Blended Learning

There are many ways to describe  blended learning. One of my favourites describes blended learning as a

“pedagogical approach that combines the effectiveness and socialization opportunities of the classroom with the technologically enhanced active learning possibilities of the online environment.”

The Handbook of Blended Learning : Global Perspectives, Local Designs

I like this one because it goes beyond the mechanics of how blended learning works (for example: In blended learning some face to face time is replaced with online learning) and instead speaks to the strengths of both face to face and online learning and how they can be leveraged to expand opportunities for learning.

What does Blended Learning look like?

Blended learning can look a lot of different ways depending on learning outcomes, course content and pedagogical approaches. In the image below the circle represents blended learning. Click on the + signs to see examples of what blended learning might look like and how you can use VIU tools to support them. These examples will give you an idea of the wide range of ways that blended learning can be implemented. You can also access these examples in this document.

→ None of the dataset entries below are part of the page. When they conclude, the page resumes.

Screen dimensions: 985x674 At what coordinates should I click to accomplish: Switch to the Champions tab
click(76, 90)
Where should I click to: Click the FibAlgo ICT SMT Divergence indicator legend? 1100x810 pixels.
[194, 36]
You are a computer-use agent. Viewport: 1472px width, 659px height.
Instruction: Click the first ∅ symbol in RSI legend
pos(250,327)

Note that these examples are intentionally “generic” and are solely  intended to provide some insight into the range of blended learning options. These examples can also be accessed in this Google doc.

Why would you do it?

Benefits of blended learning have been identified for both faculty and students. Some of these include:

  • “The opportunity to tap into a larger range of strategies and solve pedagogical problems attracts faculty to blended courses.”(UCF)
  • When content is delivered in more than one way, students are more likely to have a learning experience that matches how they learn.
  • Allows students to both prepare for and review learning experiences.
  • Opens up class time for active learning and collaboration.
  • Supports flexible learning because students can access course content at any time, in any place and at any time.
  • Provides the space for students to meaningfully engage in course content outside of course time.

Things to Consider

Anytime we are making a pedagogical shift there are things we should consider. Shifting to blended learning is no exception. Here are a few things to think about if you are considering blended learning.

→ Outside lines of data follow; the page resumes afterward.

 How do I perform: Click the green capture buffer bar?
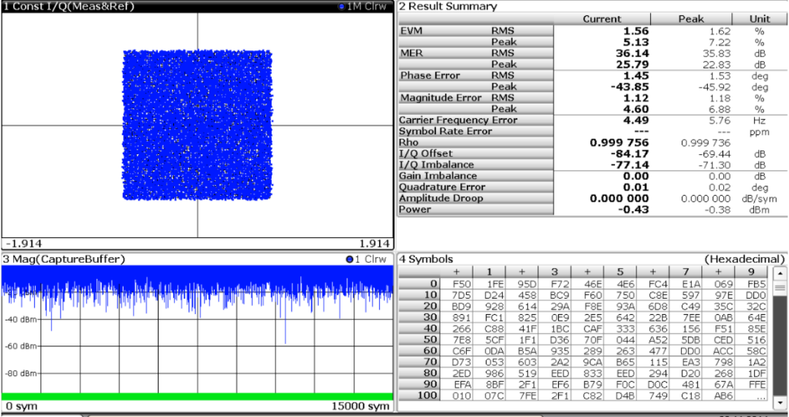click(x=197, y=397)
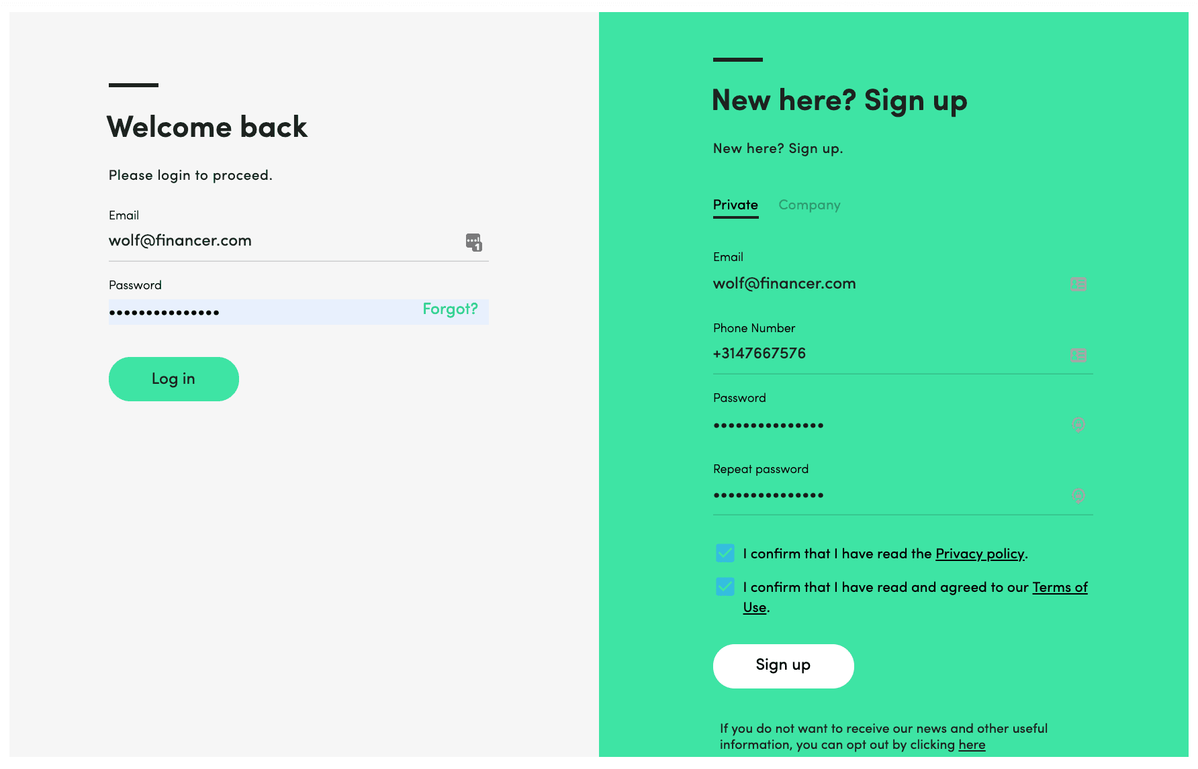This screenshot has height=769, width=1198.
Task: Click into the login Password field
Action: tap(262, 312)
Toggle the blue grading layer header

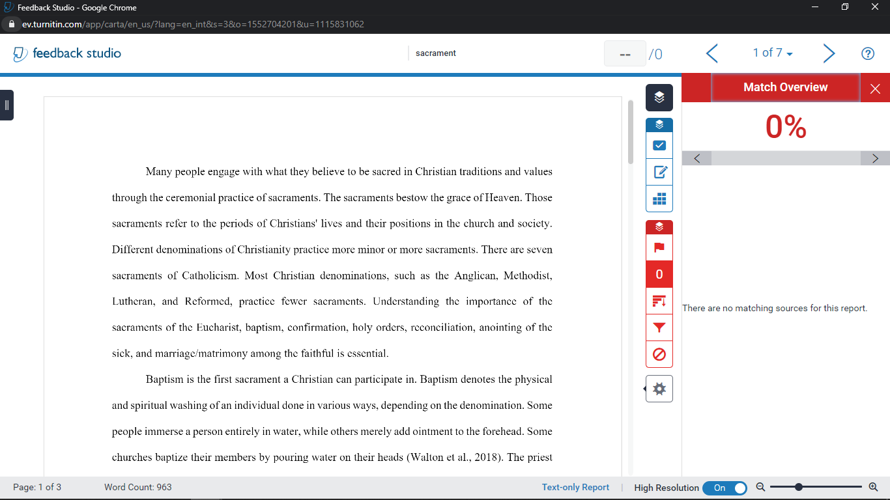tap(659, 125)
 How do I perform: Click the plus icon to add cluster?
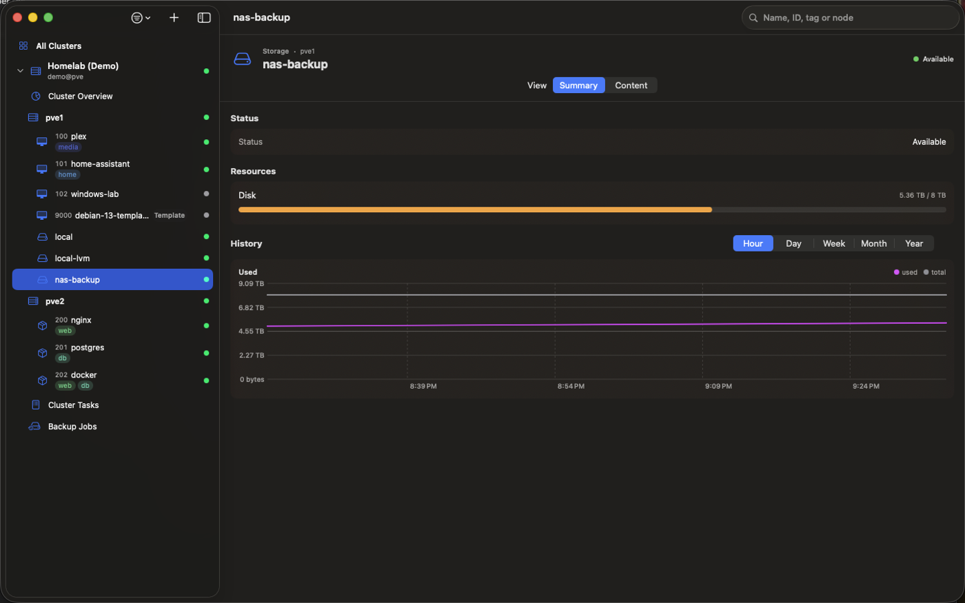tap(174, 18)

  • Carefully consider the course learning outcomes and whether or not they can still be met in a blended learning mode. 
  • Look at the content in your course and decide which things would work best blended and which things will work best face to face.
  • There may be small ways that you can incorporate blended learning into your course, but be aware that a full blended course redesign will take time.
  • Who are your students? Time management skills can be even more important in blended learning than in other delivery modes. Is that something your students will be able to handle?
  • What materials and activities do you already have that could be blended? What would you need to create? What materials and activities are created by others and available for you to use (e.g. Open Educational Resources)?

Top Tips When Implementing Blended Learning

  • To avoid confusion, explain your reasoning and expectations very clearly to students at the beginning of the term.
  • Asynchronous activities should be clearly laid out so that students know why the activity is important, what the learning goal is and how it fits into the synchronous learning  that precedes or follows it.
  • A well organised VIULearn course will help you and your students stay organised and on track.
  • Engage in regular communication with your students and provide prompt feedback. This  is especially important when you are not seeing your students as often. 
  • Design a course schedule that details and clearly identifies the different elements of the course.
  • Be prepared for students to ask questions and seek clarification. One way to do this is to set up a forum in VIULearn where students can post questions. You can encourage other students to provide the answers if they have them.